Visteon Corp (VC)

Cash conversion cycle

Dec 31, 2024 Sep 30, 2024 Jun 30, 2024 Mar 31, 2024 Dec 31, 2023 Sep 30, 2023 Jun 30, 2023 Mar 31, 2023 Dec 31, 2022 Sep 30, 2022 Jun 30, 2022 Mar 31, 2022 Dec 31, 2021 Sep 30, 2021 Jun 30, 2021 Mar 31, 2021 Dec 31, 2020 Sep 30, 2020 Jun 30, 2020 Mar 31, 2020
Days of inventory on hand (DOH) days 30.97 34.56 33.27 36.46 31.37 32.63 33.28 37.30 37.49 39.83 40.08 46.68 37.96 36.50 29.55 28.76 28.05 26.66 27.65 25.87
Days of sales outstanding (DSO) days
Number of days of payables days
Cash conversion cycle days 30.97 34.56 33.27 36.46 31.37 32.63 33.28 37.30 37.49 39.83 40.08 46.68 37.96 36.50 29.55 28.76 28.05 26.66 27.65 25.87

December 31, 2024 calculation

Cash conversion cycle = DOH + DSO – Number of days of payables
= 30.97 + — – —
= 30.97

The cash conversion cycle of Visteon Corp fluctuated over the analyzed periods. It started at 25.87 days as of March 31, 2020, increased to 37.96 days by December 31, 2021, then decreased to 30.97 days by December 31, 2024.

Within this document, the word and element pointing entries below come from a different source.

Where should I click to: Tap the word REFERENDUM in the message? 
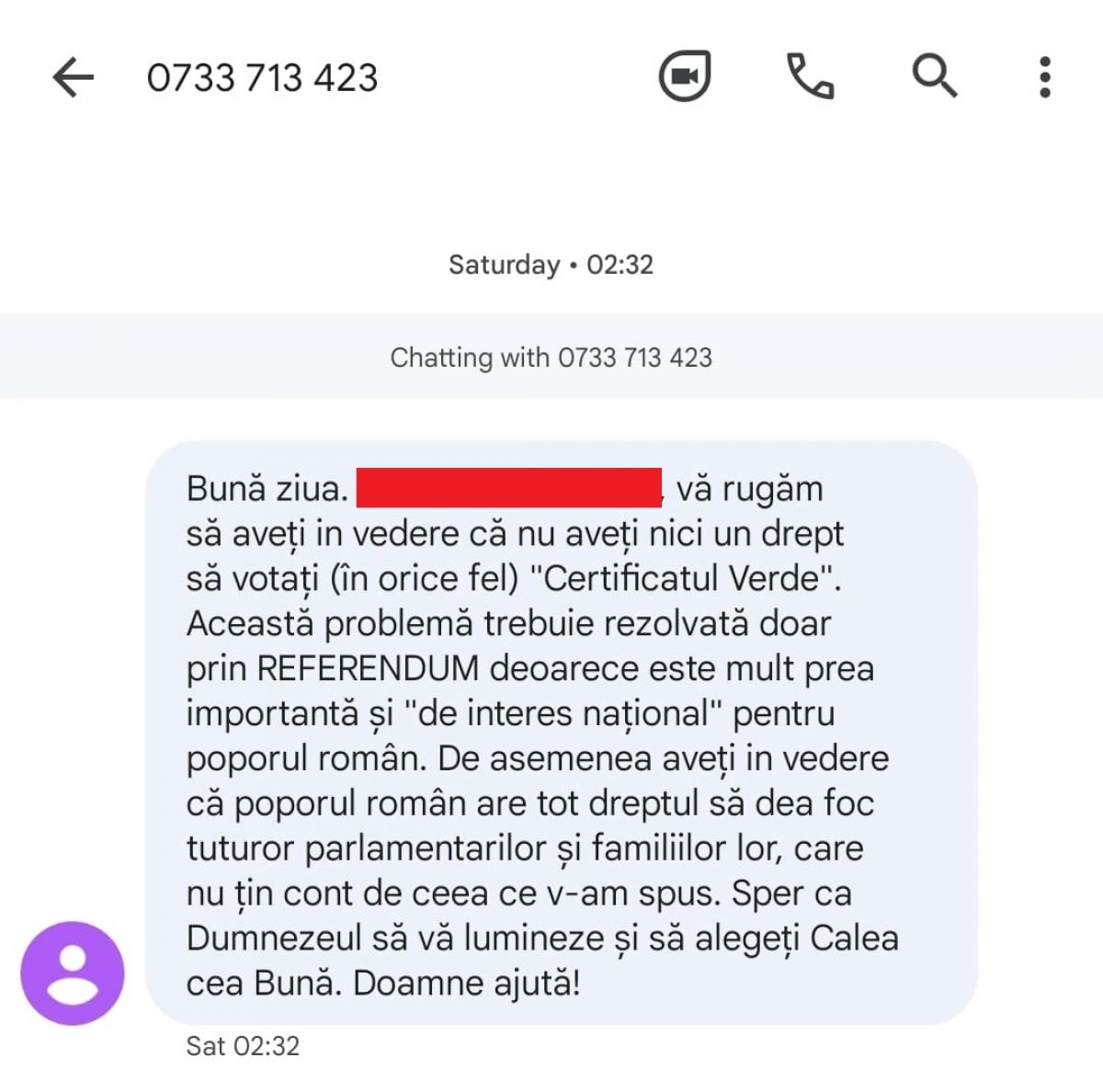368,668
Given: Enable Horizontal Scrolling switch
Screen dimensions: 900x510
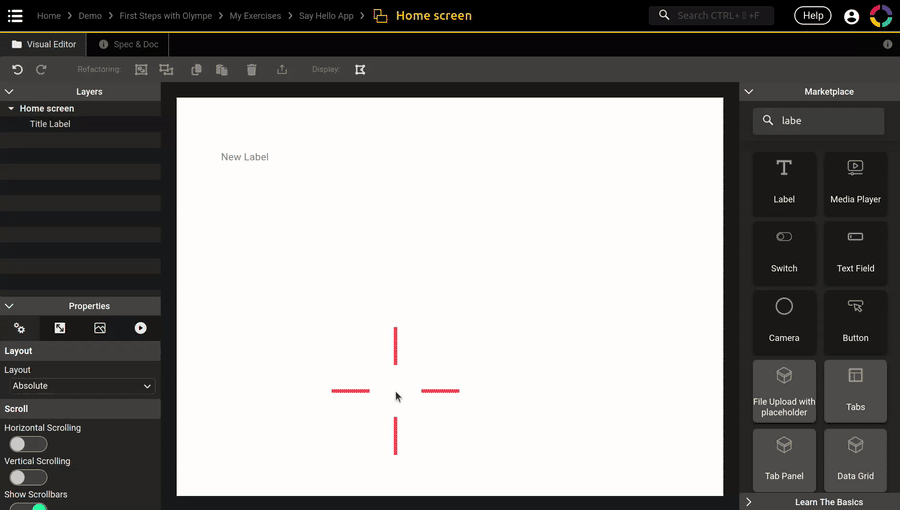Looking at the screenshot, I should [x=28, y=444].
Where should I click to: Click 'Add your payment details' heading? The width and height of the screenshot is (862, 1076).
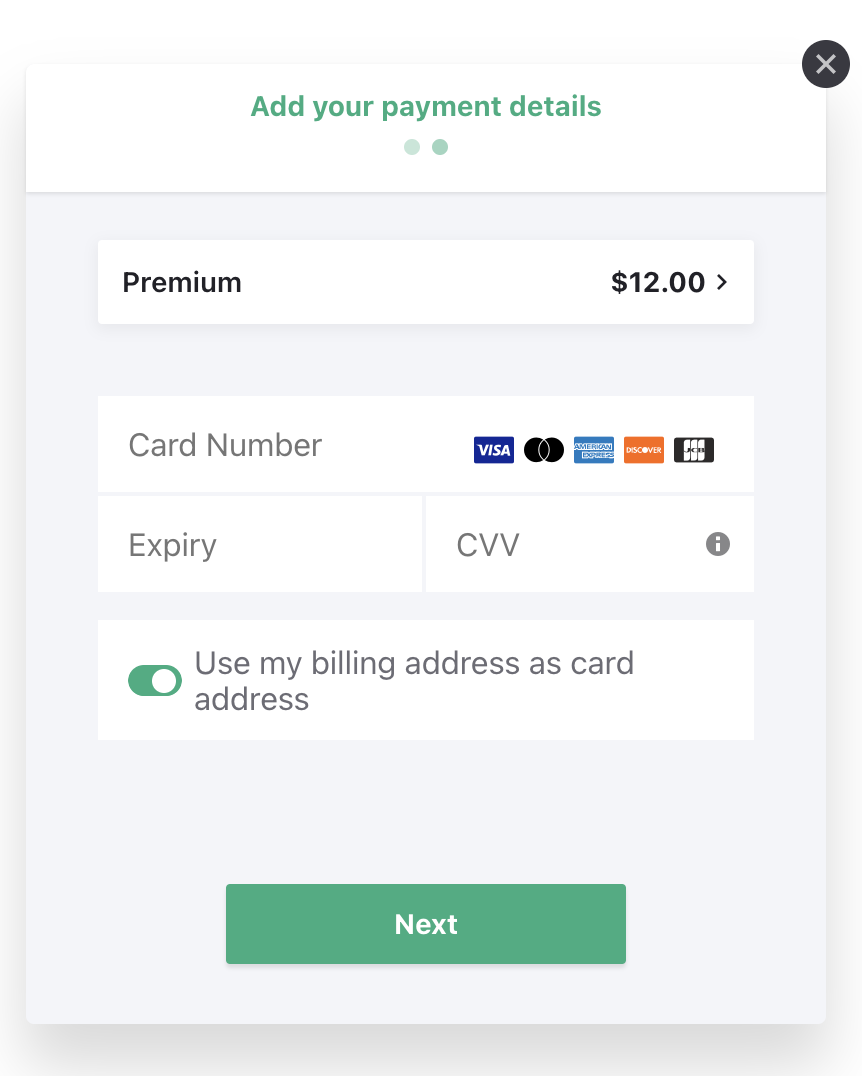[x=426, y=106]
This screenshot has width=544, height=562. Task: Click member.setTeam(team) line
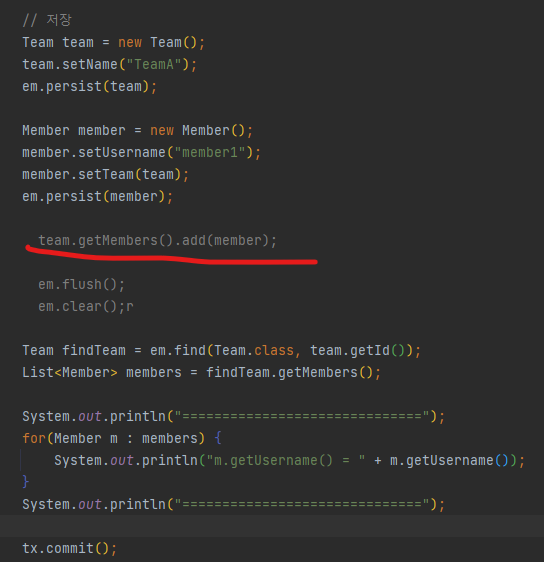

Overall, the company's cash conversion cycle indicates the average number of days it takes for Visteon Corp to convert its investments in inventory and other resources into cash inflows from sales. A shorter cash conversion cycle is generally preferable as it signifies that the company can efficiently manage its working capital and generate cash flow. In Visteon Corp's case, a decreasing trend in the cash conversion cycle from 2022 to 2024 suggests improved efficiency in managing inventory, accounts receivable, and accounts payable.

However, a high cash conversion cycle could indicate inefficiencies in operational processes, potentially leading to cash flow issues and increased working capital requirements. Thus, ongoing monitoring and management of the cash conversion cycle are essential for Visteon Corp to sustain its financial health and operational efficiency.